__Task statement__:
Filter the entries below and copy out every line that contains the string “curly”.

=-=-=

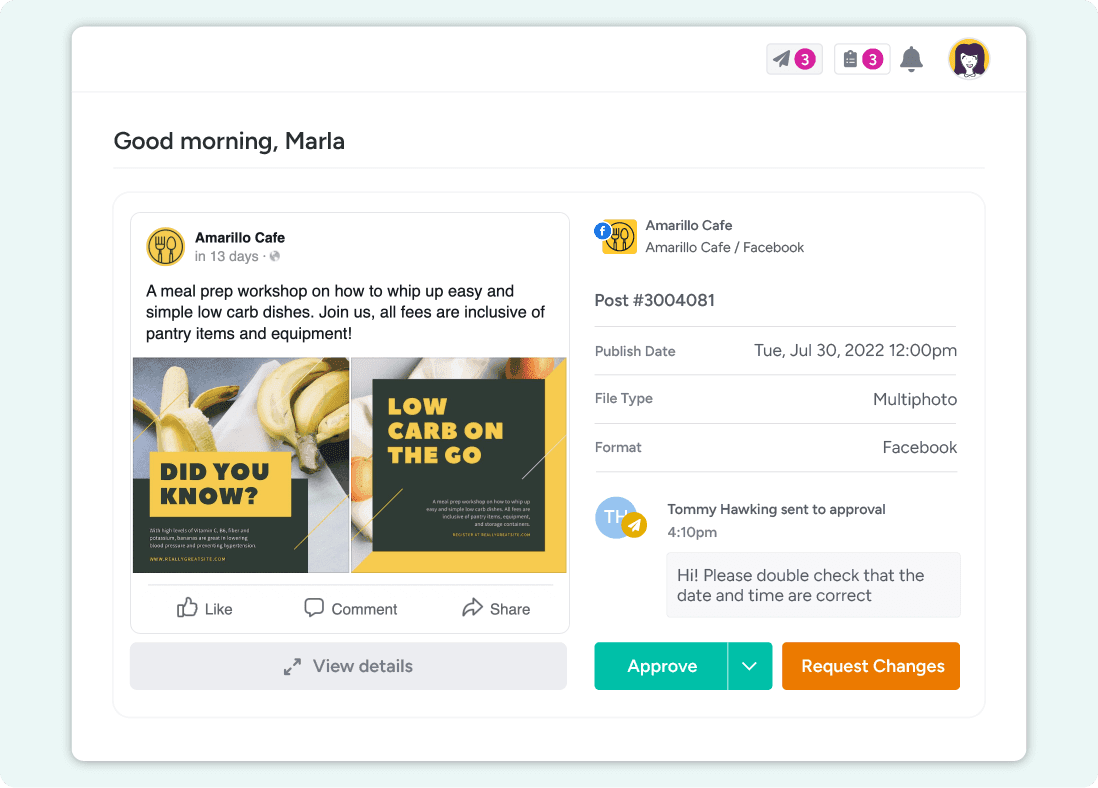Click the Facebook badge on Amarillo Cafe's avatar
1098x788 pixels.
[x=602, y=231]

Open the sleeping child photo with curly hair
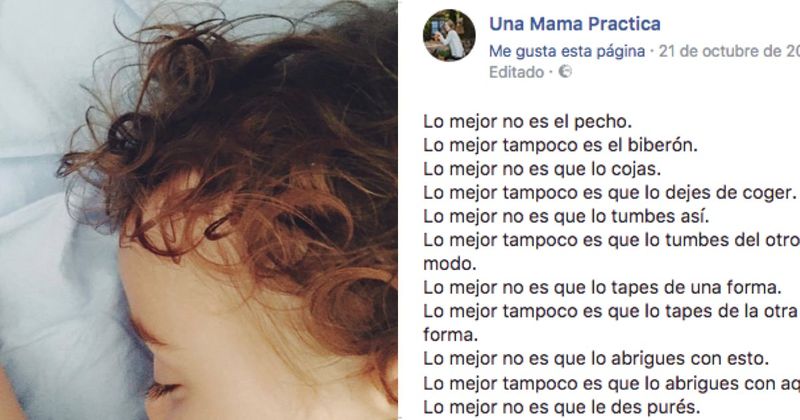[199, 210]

=-=-=

__Result__:
Open the sleeping child photo with curly hair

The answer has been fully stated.